Не сказав ни слова, мистер Остуриас повернулся к ней спиной, поднялся по ступенькам холла и ушел.
— В одном вас нельзя обвинить, — заметил Стокстилл, — в скрытности.
— Кто-то должен сказать людям правду, — возмутилась Бонни. — Он судит о Бруно, начитавшись газет. Эти газеты! Единственное, чем наша жизнь стала лучше, так это тем, что исчезли все газеты, кроме этой мелкой дурацкой «Ньюс энд вьюс», которую я лично газетой не считаю. О Дейнджерфильде так не скажешь: он не лжец.
Вслед за мистером Остуриасом Бонни и доктор прошли в заполненный до отказа Форестер-холл, чтобы послушать передачу, которую Дейнджерфильд вел для них с сателлита.
Слушая знакомый голос, пробивающийся через атмосферные помехи, мистер Остуриас думал о Бруно Блутгельде и о том, что, может быть, физику удалось выжить.
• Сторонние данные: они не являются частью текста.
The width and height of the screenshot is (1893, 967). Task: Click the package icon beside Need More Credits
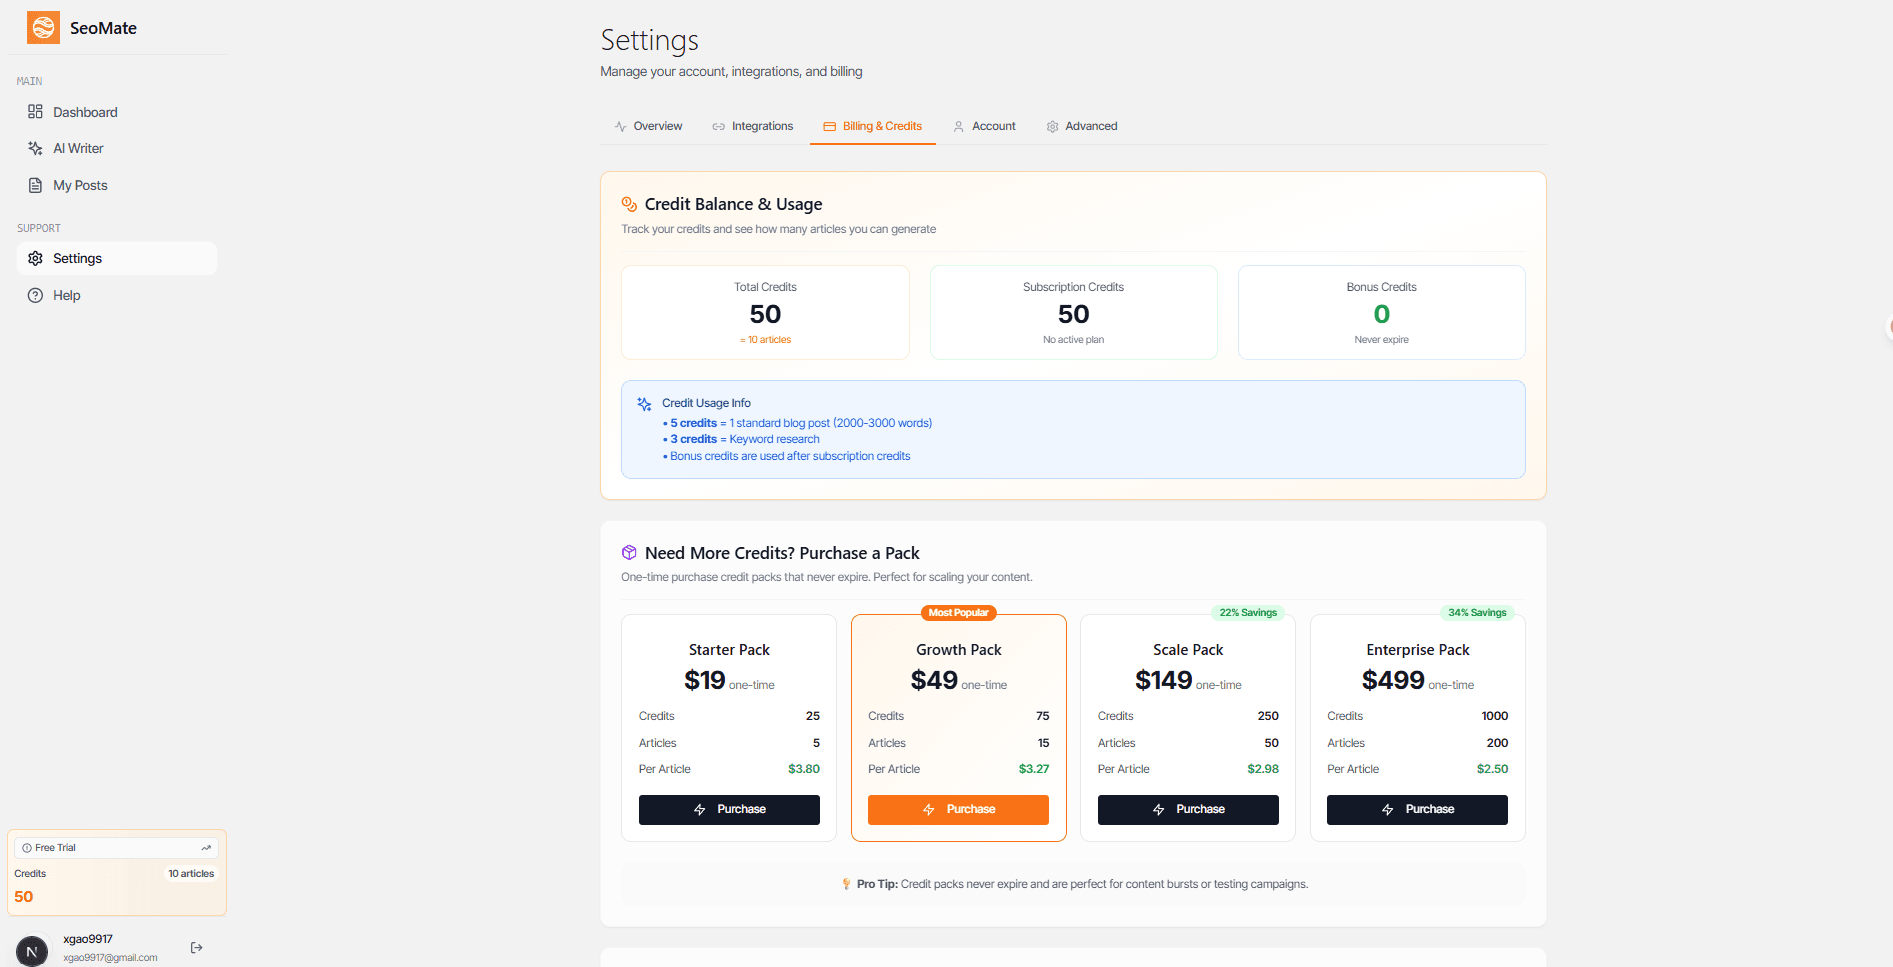[629, 552]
Возможно, Бонни и права. Она знала этого человека, и, как он мог понять из ее разговора с доктором Стокстиллом (подслушивание — опасное занятие в наши дни, но он не мог устоять), она послала Блутгельда к психиатру для лечения, подтверждая этим одно из глубочайших убеждений самого мистера Остуриаса, что доктор Блутгельд был психически болен в течение нескольких последних лет перед Катастрофой, был опасным безумцем, и это проявлялось в его личной и, что более важно, в его общественной жизни.
Собственно, в этом никто не сомневался. Общество на свой лад отдавало себе отчет, что с этим человеком творится неладное, что в публичных выступлениях физика присутствует какая-то навязчивая идея, патология, и мучительная гримаса, искажающая его лицо, как бы находит отражение и в его речах. Он говорил об изощренной тактике врага, систематически разлагающего государственные учреждения и организации, даже дом и семью. Блутгельд видел врага повсюду — в книгах и фильмах, людях и политических организациях, придерживавшихся взглядов, отличных от его собственных. Конечно, он сделал все возможное, чтобы придать своим взглядам наукообразный вид; он не был разглагольствующим недоучкой из заштатного городка на юге. Нет, Блутгельд излагал свои теории в интеллигентной, возвышенной, хорошо продуманной манере. Но на поверку они были не более разумны, не более рациональны и не более трезвы, чем бредовые речи пьяницы и женоненавистника Джо Маккарти или ему подобных.